My question is: are there any caveats to having some sort of runloop in the background while a Rails app is running? I understand the implications of multithreading, from Objective-C/Java, but I'm asking specifically about the Rails (3) environment.
Basically something like:
class SiteAlertsMap < Hash
include Singleton
def initialize
super
begin_polling
end
# ... SNIP, any specific methods etc ...
private
def begin_polling
# Create some other Thread here, which polls at set intervals
end
end
This leads me into a similar question. We push (encrypted) tasks onto an SQS queue, for things related to e-commerce and for long-running background tasks. We don't use cron for this, but rather we have a worker daemon written in PHP, which runs in the background. Right now when we deploy, we have to shut down this worker and start it again from the new code-base. In Rails, could I somehow have this process start and stop with the rails server (unicorn) itself? I don't think that's something I'd running on the main process in a separate thread, since we often want to control it as a process by itself, but it would be nice if it just conveniently ran when the web application was running.

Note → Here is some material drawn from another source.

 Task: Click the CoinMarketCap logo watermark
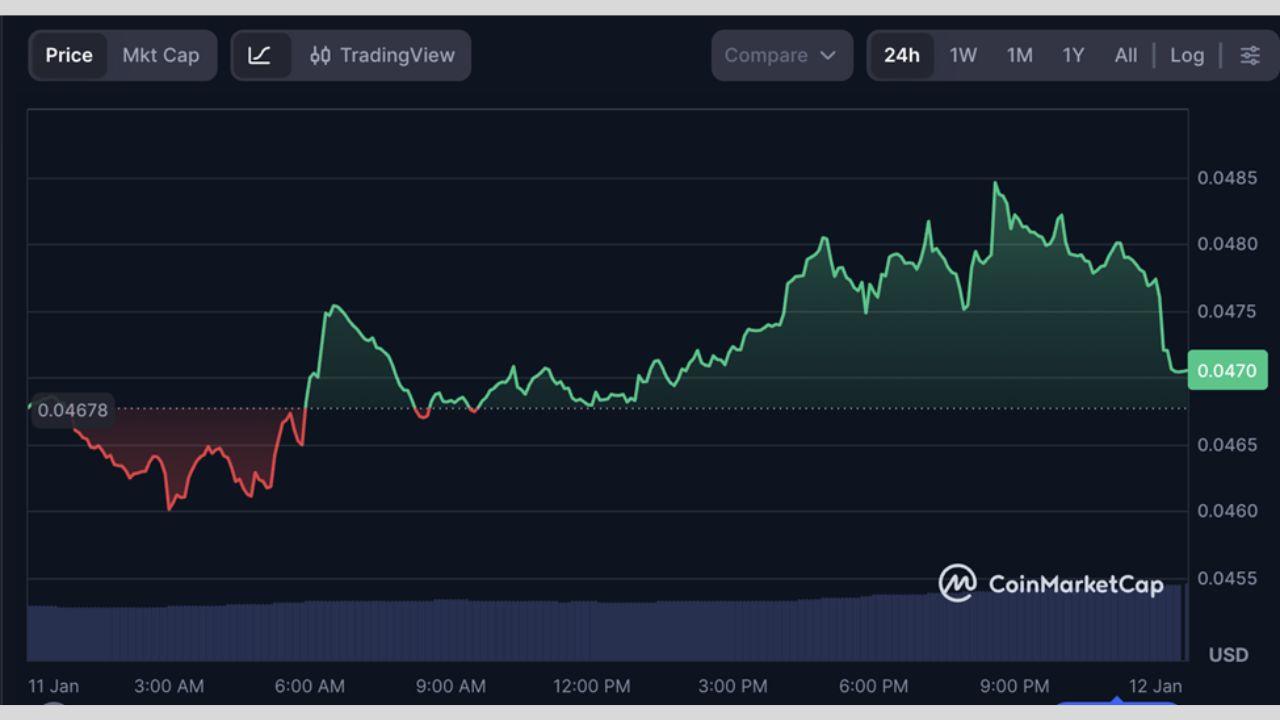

Threading for background processes in ruby would be a terrible mistake, especially since you're using a multi-process server. Using unicorn with say 4 worker processes would mean that you'd be polling from each of them, which is not what you want. Ruby doesn't really have real threads, it has green threads in 1.8 and a global interpreter lock in 1.9 IIRC. Many gems and libraries are also obnoxiously unthreadsafe.
Using memcache is still your best option and, if you have it set up correctly, you should only see it adding a millisecond or two to the request time. Another option which would give you the benefit of persisting these alerts while incurring minimal additional overhead would be to store these alerts in redis. This would better protect you against things like memcache crashing or server reboots.
For the background jobs you should use a similar approach to what you have now, but there are several off the shelf handlers for this like resque, delayed_job, and a few others. If you absolutely have to use SQS as the backend queue, you might be able to find some code to help you, but otherwise you could write it yourself. This still requires the other daemon to be rebooted whenever there is a code change. In practice this isn't a huge concern as best practices dictate using a deployment system like capistrano where a rule can easily be added to bounce the daemon on deploy. I use monit to watch the daemon process, so restarting it is as easy as telling monit to restart it.
In general, Ruby is not like Java/Objective-C when it comes to threads. It follows the more Unix-like model of process based isolation, but the community has come up with best practices and ways to make this less painful than in other languages. Ruby does require a bit more attention to setting up its stack as it is not as simple as enabling mod_php and copying some files around, but once the choices and architecture is understood, it is easier to reason about how your application works. The process model, in my opinion, is much better for web apps as it isolates code and state from the effects of other running operations. The isolation also makes the app easier to work with in a distributed system.